**Document extract:**
-------

For roofing jobs on existing buildings, the question faced by the roofing professional still remains the same:  should an expensive new roof be installed or is there a retrofit alternative which will prolong the life of the existing roof?  The answer may be a liquid-applied roof coating over the existing aged roof.

Roofing technologies include the traditional built-up roof (BUR), plus newer systems, such as various types of single ply and modified bitumen sheets and spray-applied polyurethane foam with a protective coating.

Since the 1980's, coatings are firmly established as an integral and required part of the urethane foam roofing system.  The type of polyurethane used to make the foam is not durable if left uncoated and will begin to powder and degrade within weeks of application.  Moreover, polyurethane foam is rather brittle and its skin can be cracked from impact with falling debris, heavy foot traffic, or severe hail storms.  Coatings protect the foam from these potential mishaps.

-------

**Material:**
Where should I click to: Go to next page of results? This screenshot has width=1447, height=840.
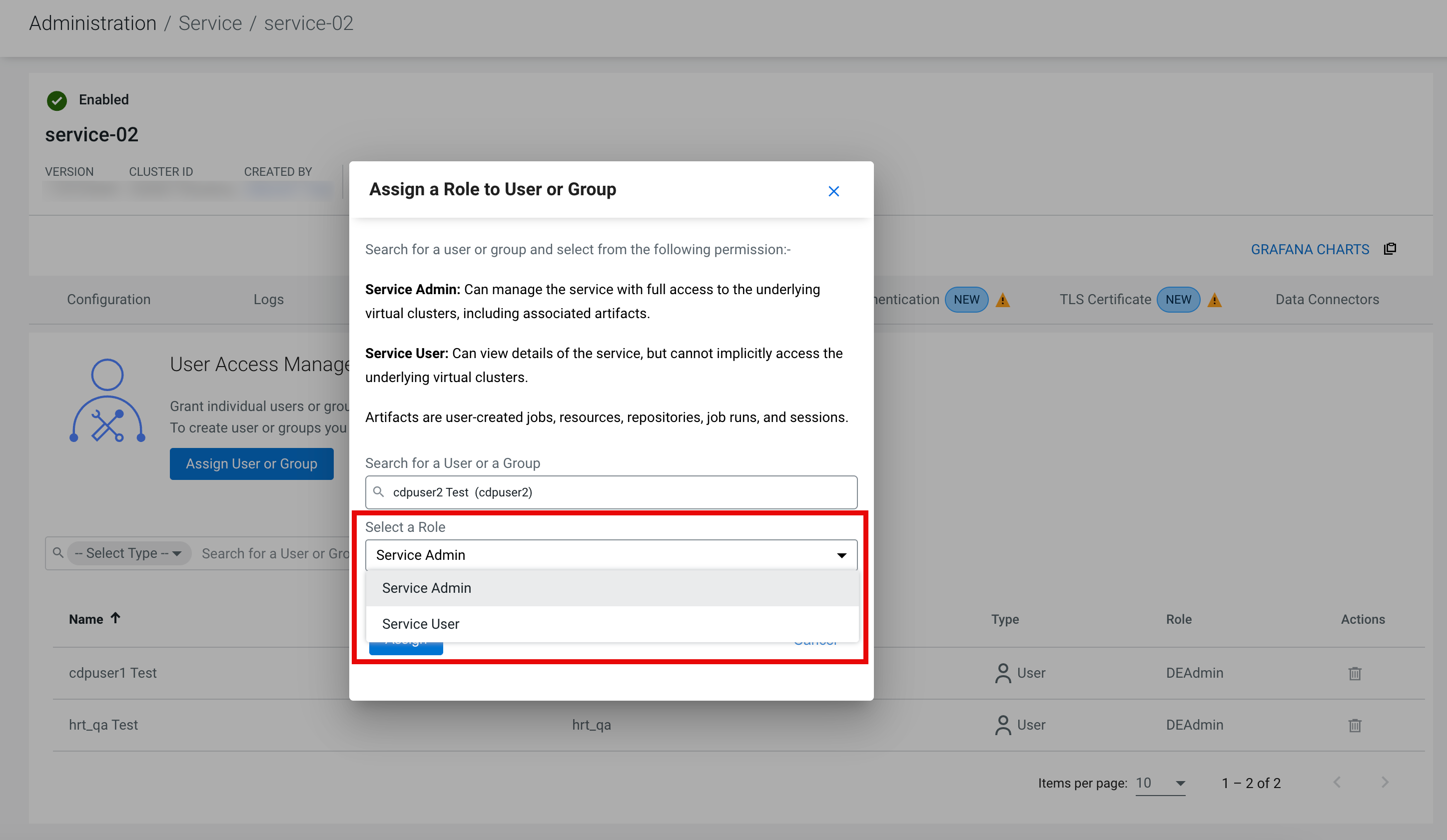tap(1385, 782)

-------

**Actions to take:**
• a. In the roofing text, what happens to the polyurethane used to make the foam when it is left uncoated?
• b. Extend the roofing text, picking up after its final sentence.
The listing has nothing to do with the roofing text.

**Results:**
• a. It begins to powder and degrade within weeks of application.

• b.
Liquid-applied coatings have also proven their utility over other substrates, and can be used to protect, restore, and prolong the life of aged existing built-up or other conventional roofing systems.  Unlike re-roofing alternatives, they are extremely lightweight, adding virtually nothing to the load on the roof deck or supporting structural members.  In fact, roofs may be re-coated several times without contributing significantly to the load.

Because these coatings can be formulated white, they can be effectively used to impart reflectivity to the roof.  This not only improves aesthetics, but also cools the roofing surface, contributing to longer service life.  Since the surface of the roof is cooler, an additional benefit is a reduction in a demand for air conditioning.  This has been well documented by National Coatings Corporation.  The economic advantages of longer roof service life and reduced energy costs for air conditioning are the economic driving forces for reflective roof coatings.  However, if aesthetics is a key objective, coatings can also be color tinted.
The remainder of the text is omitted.